And that's the most worrying thing of all. The removal of the existing library
from Phobos because the main proponents 
suddenly drank the cool aid of Invariant strings--especially for reasoning that
I still find entirely specious--does not bode well
for ongoing stability

I had hoped that during my two years away, that at least the interfaces would
have become standardised, 
even if the implementations varied from release to release. But if whole chunks
of functionality can suddenly 
disappear from the library, at the same time as major new chunks of very
desirable functionality are added to the language,
on the whim of 1 or 4 major players getting religion, then I'm really not sure
that D is, or will ever be, 
ready for anything other than academic exploration of compiler technology.

Reading that back. the independence of Tango begins to be more attractive, even
if I have a distaste for the 
"everything must be OO" philosophy that (apparently) underlies it. Maybe I'll
pull a copy and look for myself.

For my current needs, I'm just looking for C speed with having to manage my own
memory

For the project I went away from D for 2 years ago, and came back hoping for
stability, my own personal
research project come memorial folly to be, I don't think D is yet ready for
that. Maybe D1 if it doesn't 
becomes completely unsupported.  

In the interim I've "done the rounds" of an amazing variety of languages. From
the functional brigade, 
Haskell, OCaml, Mozart/Oz, Erlang  et al. and various of the newer dynamic
languages. They all have their 
attractions, but most are spoilt by some level of dogma. Haskell with is
purity. Python with the whole 
significant whitespace thing. P6 with unix-first, and non-delivery. 

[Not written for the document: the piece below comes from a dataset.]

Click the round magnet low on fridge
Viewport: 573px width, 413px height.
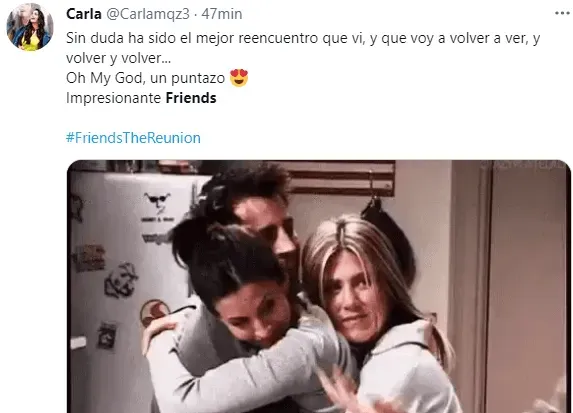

Mostly, the dynamics lack the low-level control and performance I need. I've
been seriously working with
structured assembler to achieve the low level control and performance I want,
but doing everything yourself
just takes you off into far to many interesting side projects. Implementing
your own memory management 
could occupy a lifetime; especially if you consider the possibility and
advantages of using (wait for it) a 
segmented architecture. Most older programmers memory of segmented memory stems
from the 16-bit Intel
days and they (almost) universally eschew any notions of it now a 32-bit (and
64-bit) flat memory models are available.
But there are some very interesting possibilities in combining 32-bit segments
and virtual memory.

D is my last best hope of avoiding the assembler route and trying to do it all
myself. Walter's pragmatism stood out
in my early experience of both the language and library design--al be it that
they kept changing;)--but I was really 
expecting (hoping) for greater stability by this point. 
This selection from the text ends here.